Sourdough provides a possible bread option for gluten sensitive individuals. Scientific research on the removal of gluten and safety for celiac patients is presented here.
If you want to determine whether you are gluten sensitive but can handle sourdough, it is best that you reduce inflammation by removing foods that you are sensitive to first before you re-introduce sourdough. The SelfHacked Lectin Avoidance Diet provides a protocol for doing this.
The Best Sourdough Bread
I previously spoke about the benefits of sourdough and lactate. This post gathers our current information on the sourdough fermentation process on gluten.
Out of the dozens of breads that I’ve tried, there was one sourdough that I seemed to better on (though it still gave me issues).
I then came upon research that suggests that certain kinds of sourdough fermentation processes degrade gluten, which was interesting given my seemingly positive experience with Berlin’s Bakery sourdough bread.
The problem is I haven’t found any bakery that has confirmed usage of the processes described in the studies, so it’s impossible to know which, if any, sourdough has no or little gluten.
After more careful experimentation with Berlin’s Bakery bread, however, I realized, that they’re some lectins like WGA or gluten left in the bread and I’m still sensitive to it, albeit much less than all other sourdough’s and gluten containing breads.
I realized that if I let it defrost for 24-48 hours, I would do even better on it. Since I’m very sensitive to gluten, I decided to cut it out of my diet.
I’d recommend sourdough bread, particularly the one by Berlin’s Bakery, to those who aren’t sure if they are gluten sensitive.
The snippets from the studies below have been edited to make them more readable. They are listed in chronological order by study release dates from 2004-2012.
Sourdough fermentation resulted in a solubilization and depolymerization of the gluten macropolymer…. This depolymerization of gluten proteins was also observed in acid aseptic doughs, but not in neutral aseptic doughs…. Comparison of sourdoughs with acid control doughs demonstrated that glutenin hydrolysis and gluten depolymerization in sourdough were mainly caused by pH-dependent activation of cereal enzymes.

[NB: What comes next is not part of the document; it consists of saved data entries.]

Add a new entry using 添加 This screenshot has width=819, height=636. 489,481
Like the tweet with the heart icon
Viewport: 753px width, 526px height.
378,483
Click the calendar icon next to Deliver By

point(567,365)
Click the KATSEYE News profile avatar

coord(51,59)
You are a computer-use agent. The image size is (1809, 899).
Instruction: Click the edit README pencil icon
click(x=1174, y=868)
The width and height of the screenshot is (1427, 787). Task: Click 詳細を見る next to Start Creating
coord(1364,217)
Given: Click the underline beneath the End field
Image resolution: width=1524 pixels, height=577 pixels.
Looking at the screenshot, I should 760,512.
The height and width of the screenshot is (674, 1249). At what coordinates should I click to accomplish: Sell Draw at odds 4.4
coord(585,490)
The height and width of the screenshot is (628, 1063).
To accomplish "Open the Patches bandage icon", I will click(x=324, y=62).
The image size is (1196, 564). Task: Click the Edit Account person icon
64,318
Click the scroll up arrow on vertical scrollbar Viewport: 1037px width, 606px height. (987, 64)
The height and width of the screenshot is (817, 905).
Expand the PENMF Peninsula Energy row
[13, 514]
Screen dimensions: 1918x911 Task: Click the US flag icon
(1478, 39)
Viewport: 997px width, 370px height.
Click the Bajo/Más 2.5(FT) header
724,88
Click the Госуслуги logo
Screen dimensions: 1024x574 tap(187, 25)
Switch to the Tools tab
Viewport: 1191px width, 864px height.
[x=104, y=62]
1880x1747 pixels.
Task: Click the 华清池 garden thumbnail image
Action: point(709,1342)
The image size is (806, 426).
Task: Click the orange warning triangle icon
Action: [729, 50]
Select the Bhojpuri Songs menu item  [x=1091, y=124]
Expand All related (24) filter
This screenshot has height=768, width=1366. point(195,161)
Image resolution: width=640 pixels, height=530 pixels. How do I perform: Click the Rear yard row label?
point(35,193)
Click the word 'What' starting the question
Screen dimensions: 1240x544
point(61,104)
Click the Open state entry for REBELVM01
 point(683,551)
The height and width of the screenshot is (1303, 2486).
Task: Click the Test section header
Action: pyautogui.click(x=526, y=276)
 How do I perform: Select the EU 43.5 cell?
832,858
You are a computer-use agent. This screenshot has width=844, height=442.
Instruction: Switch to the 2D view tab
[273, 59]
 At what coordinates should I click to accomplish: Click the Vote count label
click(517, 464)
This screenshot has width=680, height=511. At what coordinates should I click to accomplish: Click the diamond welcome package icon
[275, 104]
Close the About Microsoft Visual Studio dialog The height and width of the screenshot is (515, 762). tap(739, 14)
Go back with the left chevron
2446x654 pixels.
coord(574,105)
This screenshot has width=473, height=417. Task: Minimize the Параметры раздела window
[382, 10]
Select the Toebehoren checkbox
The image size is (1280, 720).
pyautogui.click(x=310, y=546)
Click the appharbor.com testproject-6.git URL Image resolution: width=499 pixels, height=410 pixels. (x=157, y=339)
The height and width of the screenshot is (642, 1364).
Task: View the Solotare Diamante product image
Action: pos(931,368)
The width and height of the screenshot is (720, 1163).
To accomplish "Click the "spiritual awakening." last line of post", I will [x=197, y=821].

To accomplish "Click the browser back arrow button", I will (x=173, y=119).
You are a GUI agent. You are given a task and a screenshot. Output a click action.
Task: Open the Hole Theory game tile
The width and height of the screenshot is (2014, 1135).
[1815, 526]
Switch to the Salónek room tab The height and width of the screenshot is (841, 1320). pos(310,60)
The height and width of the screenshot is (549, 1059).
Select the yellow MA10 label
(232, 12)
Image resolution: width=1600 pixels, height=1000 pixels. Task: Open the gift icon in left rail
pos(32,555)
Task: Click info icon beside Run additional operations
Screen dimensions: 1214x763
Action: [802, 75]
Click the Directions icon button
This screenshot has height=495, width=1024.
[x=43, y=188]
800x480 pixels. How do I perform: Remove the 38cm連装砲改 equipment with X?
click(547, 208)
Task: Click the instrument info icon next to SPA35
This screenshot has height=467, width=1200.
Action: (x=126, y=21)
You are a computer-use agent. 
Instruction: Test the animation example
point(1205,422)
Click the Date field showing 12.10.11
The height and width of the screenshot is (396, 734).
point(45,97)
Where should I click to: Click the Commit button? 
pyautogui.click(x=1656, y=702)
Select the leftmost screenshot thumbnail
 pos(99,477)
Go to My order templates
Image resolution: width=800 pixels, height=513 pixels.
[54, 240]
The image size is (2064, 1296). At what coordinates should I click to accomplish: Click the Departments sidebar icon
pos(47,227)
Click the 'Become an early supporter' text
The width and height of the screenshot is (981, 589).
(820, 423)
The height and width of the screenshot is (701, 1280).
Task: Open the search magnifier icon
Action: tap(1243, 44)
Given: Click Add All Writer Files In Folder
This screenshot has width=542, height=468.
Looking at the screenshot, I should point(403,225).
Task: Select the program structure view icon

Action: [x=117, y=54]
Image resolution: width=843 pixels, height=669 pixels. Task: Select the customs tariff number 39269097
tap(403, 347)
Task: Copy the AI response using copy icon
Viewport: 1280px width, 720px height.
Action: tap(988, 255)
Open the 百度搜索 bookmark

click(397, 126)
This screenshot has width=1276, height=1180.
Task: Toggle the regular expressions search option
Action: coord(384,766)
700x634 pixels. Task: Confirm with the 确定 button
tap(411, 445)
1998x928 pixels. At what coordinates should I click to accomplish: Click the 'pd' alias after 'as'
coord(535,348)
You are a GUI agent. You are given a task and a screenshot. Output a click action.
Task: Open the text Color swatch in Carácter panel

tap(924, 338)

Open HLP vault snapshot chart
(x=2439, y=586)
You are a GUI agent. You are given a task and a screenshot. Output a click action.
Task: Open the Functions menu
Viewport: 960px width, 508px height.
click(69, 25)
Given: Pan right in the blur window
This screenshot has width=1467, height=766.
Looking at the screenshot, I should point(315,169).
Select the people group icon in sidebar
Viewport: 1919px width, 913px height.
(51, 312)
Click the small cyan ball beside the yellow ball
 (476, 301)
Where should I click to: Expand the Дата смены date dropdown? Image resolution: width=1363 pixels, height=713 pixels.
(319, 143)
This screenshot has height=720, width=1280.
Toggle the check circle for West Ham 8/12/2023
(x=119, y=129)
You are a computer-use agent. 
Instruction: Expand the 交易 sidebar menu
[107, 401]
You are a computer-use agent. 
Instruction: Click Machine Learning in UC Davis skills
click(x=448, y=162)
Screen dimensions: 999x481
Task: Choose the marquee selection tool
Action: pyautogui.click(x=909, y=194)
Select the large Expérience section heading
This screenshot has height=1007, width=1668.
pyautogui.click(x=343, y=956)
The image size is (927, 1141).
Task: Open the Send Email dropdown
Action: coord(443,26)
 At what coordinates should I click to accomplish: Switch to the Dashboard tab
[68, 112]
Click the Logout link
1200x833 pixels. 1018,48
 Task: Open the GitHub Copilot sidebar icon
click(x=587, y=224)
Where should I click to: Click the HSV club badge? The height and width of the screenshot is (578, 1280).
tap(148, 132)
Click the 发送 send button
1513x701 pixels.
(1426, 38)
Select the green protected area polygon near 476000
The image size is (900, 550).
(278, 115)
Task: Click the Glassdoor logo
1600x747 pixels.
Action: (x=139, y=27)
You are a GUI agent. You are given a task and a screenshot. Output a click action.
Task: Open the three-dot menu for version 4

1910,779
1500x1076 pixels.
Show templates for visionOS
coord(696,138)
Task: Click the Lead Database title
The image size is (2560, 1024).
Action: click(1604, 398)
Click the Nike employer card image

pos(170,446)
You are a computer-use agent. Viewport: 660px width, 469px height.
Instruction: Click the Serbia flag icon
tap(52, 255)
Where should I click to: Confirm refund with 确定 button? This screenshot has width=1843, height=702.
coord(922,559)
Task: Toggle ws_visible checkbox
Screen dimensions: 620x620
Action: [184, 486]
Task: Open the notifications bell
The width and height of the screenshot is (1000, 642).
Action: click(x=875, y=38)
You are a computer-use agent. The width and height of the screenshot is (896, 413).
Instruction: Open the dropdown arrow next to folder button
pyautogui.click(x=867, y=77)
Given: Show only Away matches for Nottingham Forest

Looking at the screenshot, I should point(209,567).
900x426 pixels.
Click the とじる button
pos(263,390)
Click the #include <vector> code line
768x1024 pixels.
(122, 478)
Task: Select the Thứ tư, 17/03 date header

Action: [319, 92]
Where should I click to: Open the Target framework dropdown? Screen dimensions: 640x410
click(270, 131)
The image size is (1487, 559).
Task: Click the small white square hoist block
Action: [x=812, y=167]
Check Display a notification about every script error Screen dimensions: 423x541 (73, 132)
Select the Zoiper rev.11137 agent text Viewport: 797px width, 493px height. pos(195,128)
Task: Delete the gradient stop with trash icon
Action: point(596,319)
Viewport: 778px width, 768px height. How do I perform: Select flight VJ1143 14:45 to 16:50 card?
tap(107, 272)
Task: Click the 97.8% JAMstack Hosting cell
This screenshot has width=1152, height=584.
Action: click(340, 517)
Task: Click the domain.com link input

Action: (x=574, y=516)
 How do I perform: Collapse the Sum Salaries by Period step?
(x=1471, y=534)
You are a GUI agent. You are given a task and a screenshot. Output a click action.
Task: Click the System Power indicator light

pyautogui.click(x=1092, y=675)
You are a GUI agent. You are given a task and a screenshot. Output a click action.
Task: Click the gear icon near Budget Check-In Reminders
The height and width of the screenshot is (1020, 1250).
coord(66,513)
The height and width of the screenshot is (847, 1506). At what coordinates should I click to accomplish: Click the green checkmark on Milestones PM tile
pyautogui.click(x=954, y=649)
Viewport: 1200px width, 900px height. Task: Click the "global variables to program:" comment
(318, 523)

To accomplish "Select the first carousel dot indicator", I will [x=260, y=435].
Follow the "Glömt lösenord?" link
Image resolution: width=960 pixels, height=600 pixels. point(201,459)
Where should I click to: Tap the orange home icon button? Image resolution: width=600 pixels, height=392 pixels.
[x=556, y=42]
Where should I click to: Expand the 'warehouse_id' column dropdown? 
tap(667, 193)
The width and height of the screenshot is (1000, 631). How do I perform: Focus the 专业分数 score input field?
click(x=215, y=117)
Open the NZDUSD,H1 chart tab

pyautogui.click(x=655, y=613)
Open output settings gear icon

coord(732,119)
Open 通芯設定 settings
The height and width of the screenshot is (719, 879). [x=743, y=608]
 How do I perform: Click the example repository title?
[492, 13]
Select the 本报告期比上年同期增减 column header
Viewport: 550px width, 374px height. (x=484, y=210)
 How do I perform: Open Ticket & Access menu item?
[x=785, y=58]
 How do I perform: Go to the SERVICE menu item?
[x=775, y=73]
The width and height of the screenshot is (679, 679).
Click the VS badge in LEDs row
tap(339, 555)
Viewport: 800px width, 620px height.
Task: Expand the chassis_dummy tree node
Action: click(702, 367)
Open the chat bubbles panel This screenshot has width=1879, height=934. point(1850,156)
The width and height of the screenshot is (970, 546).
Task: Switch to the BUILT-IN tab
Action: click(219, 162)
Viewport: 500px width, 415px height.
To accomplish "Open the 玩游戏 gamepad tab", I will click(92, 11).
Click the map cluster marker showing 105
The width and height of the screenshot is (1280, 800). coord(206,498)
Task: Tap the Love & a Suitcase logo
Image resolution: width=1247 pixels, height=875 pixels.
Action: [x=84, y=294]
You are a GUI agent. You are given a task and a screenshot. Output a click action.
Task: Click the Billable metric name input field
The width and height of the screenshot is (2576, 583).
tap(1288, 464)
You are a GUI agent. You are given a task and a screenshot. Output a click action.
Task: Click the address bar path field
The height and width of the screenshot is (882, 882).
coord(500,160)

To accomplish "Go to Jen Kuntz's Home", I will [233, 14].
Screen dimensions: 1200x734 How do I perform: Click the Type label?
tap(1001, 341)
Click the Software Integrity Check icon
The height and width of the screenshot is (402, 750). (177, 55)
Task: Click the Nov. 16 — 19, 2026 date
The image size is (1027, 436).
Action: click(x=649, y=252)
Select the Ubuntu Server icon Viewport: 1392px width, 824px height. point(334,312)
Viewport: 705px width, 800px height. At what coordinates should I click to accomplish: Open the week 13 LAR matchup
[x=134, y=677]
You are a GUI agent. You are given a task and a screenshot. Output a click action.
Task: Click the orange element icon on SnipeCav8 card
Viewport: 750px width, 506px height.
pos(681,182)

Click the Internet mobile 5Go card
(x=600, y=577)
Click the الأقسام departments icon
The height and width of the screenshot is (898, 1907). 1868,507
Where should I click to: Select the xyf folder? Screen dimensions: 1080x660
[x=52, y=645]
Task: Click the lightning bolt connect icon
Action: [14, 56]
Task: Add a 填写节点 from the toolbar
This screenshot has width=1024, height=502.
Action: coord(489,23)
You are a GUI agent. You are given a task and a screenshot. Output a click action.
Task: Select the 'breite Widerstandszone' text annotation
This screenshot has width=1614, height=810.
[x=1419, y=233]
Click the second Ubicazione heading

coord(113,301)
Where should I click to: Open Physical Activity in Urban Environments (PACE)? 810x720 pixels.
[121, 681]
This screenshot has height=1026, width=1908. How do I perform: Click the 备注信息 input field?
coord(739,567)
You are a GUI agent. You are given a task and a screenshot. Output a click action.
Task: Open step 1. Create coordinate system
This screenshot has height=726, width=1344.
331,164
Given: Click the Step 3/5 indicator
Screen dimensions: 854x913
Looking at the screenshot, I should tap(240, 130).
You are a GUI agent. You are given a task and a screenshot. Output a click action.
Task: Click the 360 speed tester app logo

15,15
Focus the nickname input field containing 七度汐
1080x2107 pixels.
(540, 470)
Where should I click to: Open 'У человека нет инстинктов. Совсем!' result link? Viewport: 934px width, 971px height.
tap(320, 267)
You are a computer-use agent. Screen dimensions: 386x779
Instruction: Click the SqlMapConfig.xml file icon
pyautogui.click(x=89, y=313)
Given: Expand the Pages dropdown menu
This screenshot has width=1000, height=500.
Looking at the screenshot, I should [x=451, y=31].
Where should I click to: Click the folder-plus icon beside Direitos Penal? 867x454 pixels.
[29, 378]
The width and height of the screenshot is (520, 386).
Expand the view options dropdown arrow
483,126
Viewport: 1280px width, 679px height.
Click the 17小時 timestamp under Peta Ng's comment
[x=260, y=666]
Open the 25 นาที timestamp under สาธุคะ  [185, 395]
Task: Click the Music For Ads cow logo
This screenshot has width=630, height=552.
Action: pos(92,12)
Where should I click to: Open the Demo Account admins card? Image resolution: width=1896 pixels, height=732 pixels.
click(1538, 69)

This work was aimed at producing a sourdough bread that is tolerated by celiac sprue (CS) patients. Selected sourdough lactobacilli had specialized peptidases capable of hydrolyzing Pro-rich peptides, including the 33-mer peptide, the most potent inducer of gut-derived human T-cell lines in CS patients. A sourdough made from a mixture of wheat (30%) and nontoxic oat, millet, and buckwheat flours was started with lactobacilli. After 24 h of fermentation, wheat gliadins and low-molecular-mass, alcohol-soluble polypeptides were hydrolyzed almost totally. Proteins were extracted from sourdough and used to produce a peptic-tryptic digest for in vitro agglutination tests on K 562(S) subclone cells of human origin. The minimal agglutinating activity was ca. 250 times higher than that of doughs chemically acidified or started with baker’s yeast. Two types of bread, containing ca. 2 g of gluten, were produced with baker’s yeast or lactobacilli and CE and used for an in vivo double-blind acute challenge of CS patients. Thirteen of the 17 patients showed a marked alteration of intestinal permeability after ingestion of baker’s yeast bread. When fed the sourdough bread, the same 13 patients had values for excreted rhamnose and lactulose that did not differ significantly from the baseline values. The other 4 of the 17 CS patients did not respond to gluten after ingesting the baker’s yeast or sourdough bread. These results showed that a bread biotechnology that uses selected lactobacilli, nontoxic flours, and a long fermentation time is a novel tool for decreasing the level of gluten intolerance in humans.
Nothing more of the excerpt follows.